Retired forester Anthony Britneff has estimated there are 2 million hectares of land within the 22 million hectares of commercially viable forest land that have not been sufficiently replanted. The Forest Practices Board reportedly presented a preliminary estimate that was in line with that at the recent Western Silvicultural Contractors' Association meeting in Kamloops.
Britneff said the number goes up to 9 million hectares if you include all areas disturbed by fire and pests that are not stocked. "My estimate excludes provincial parks, reserves and federal and private lands," he said in a message to a forest issues email list. "It includes protected areas such as wildlife habitat areas, riparian areas and other environmentally sensitive areas."
The health of the larger not stocked area is "a simple indicator of sustainability for all the forestland for which the forests ministry is mandated by law to manage for soil, water, biodiversity and additional values other than just timber," he said.
The forest ministry has not yet provided its own estimate, he noted.
Renewable jobs possible: Simpson
Two weeks ago The Tyee published an editorial by the NDP's Macdonald on these issues.
It drew a response from Al Gorley, the chair of the Forest Practices Board, which stressed that the debate about reforestation should be less about numbers and more about how the public wants Crown forests to be managed.
"Board staff are now in the process of considering what strategic issues may exist concerning the amount of [Not Satisfactorily Restocked] and what government is, or ought to be, doing in response," he wrote. "Once that analysis is done, the Board will be in a position to provide its findings and conclusions in a report that will be published for all to see."

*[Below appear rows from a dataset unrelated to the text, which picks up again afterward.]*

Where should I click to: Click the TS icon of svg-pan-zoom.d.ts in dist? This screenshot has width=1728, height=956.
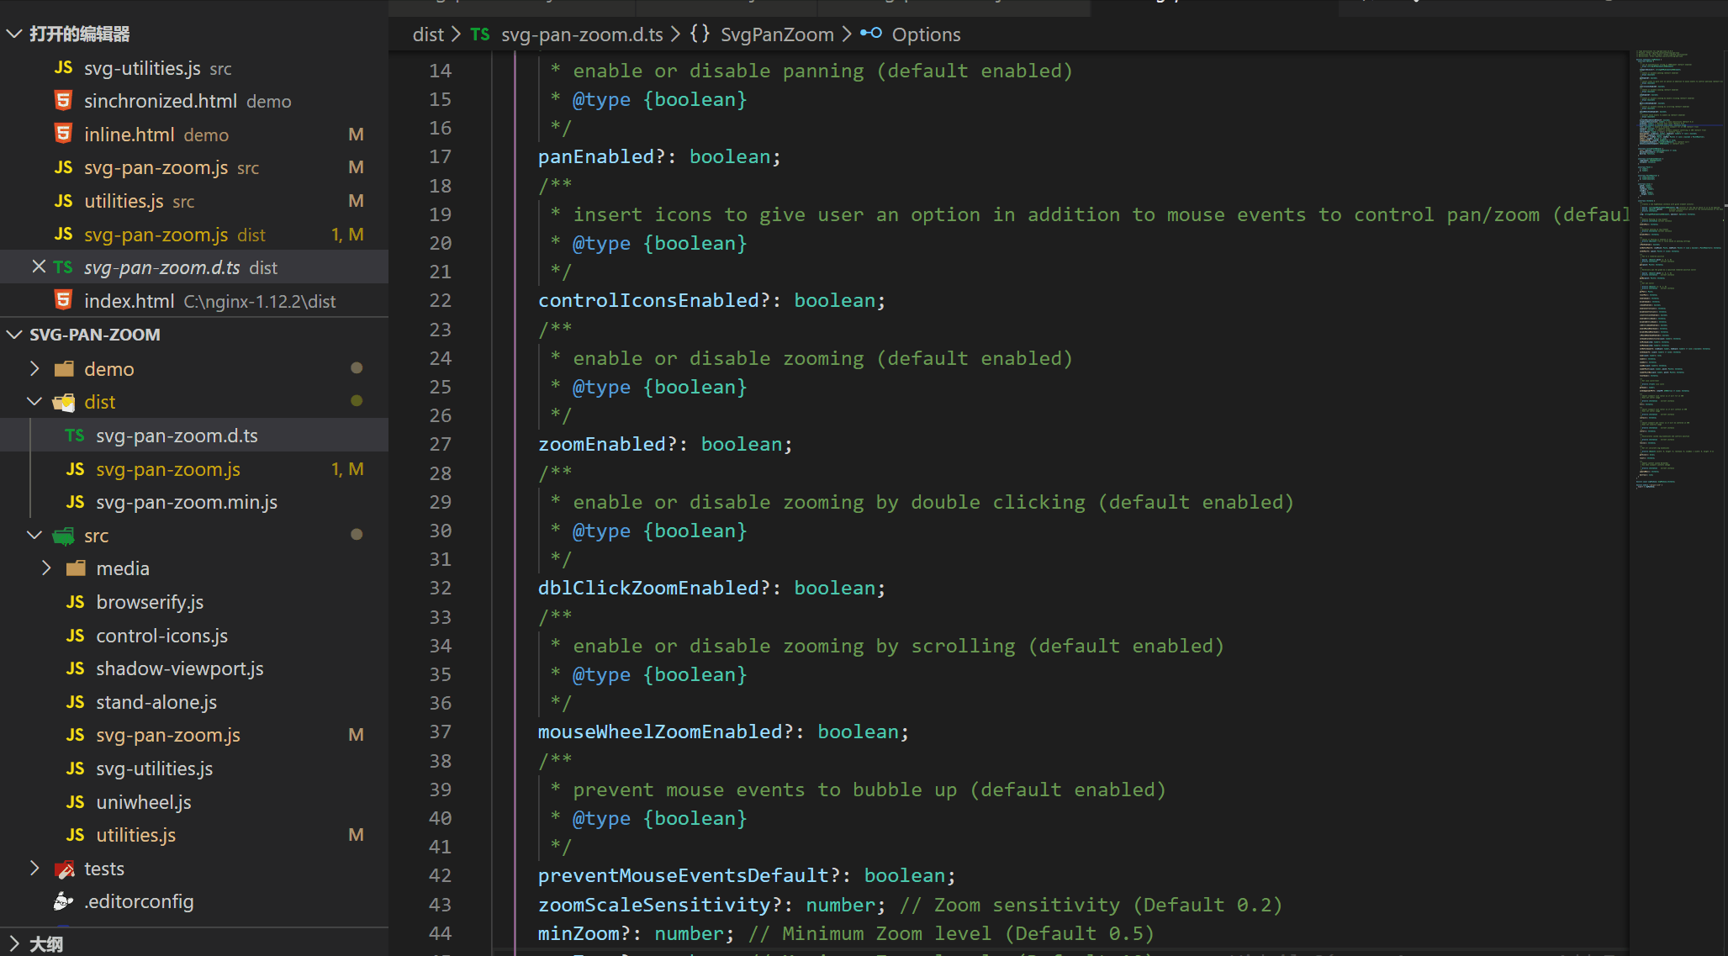(75, 436)
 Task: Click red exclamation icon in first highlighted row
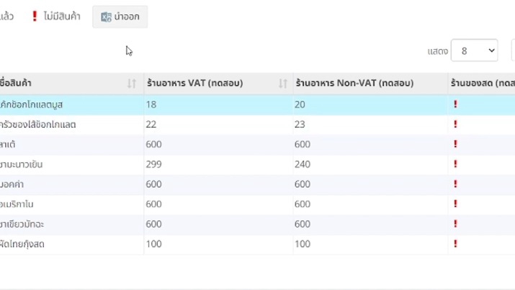(x=455, y=105)
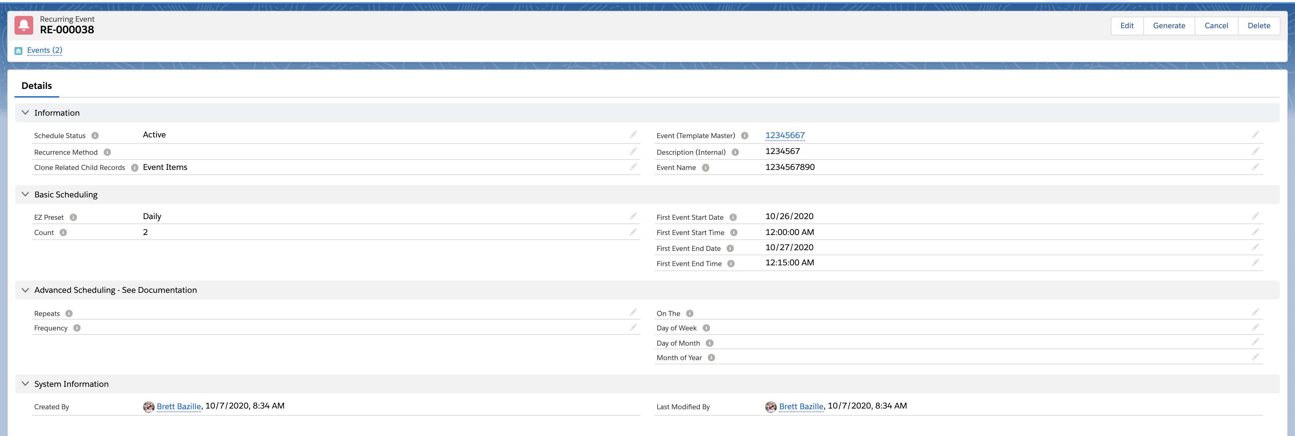Select the Details tab
Image resolution: width=1295 pixels, height=436 pixels.
(x=37, y=85)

Indpendent MLA Bob Simpson said the auditor general's report is a good place to begin the discussion on the future of forestry in the province. "I think it's a good report because I think it captures the essence of a lot of critique of the government that's been going on for a number of years," said Simpson, who represents Cariboo North. "I think they capture the guts of what needs to be done and what's not being done."
The lack of reliable data is a big problem for the ministry, especially as climate change affects the province's forests, he said. "The real lesson we take from the mountain pine beetle is a stand of timber is very susceptible to the vagaries of climate change and pests and disease."
Premier Christy Clark's jobs strategy has been based on non-renewable resources, Simpson said. It has focussed on things like natural gas and mining that will provide a short-term boom.
Forestry is at a low point now, but as a renewable resource it could provide jobs 25 years from now when the boom in other industries has passed, he said. The auditor general's report is a reminder that to make that happen the government needs to invest in the forests today, he said.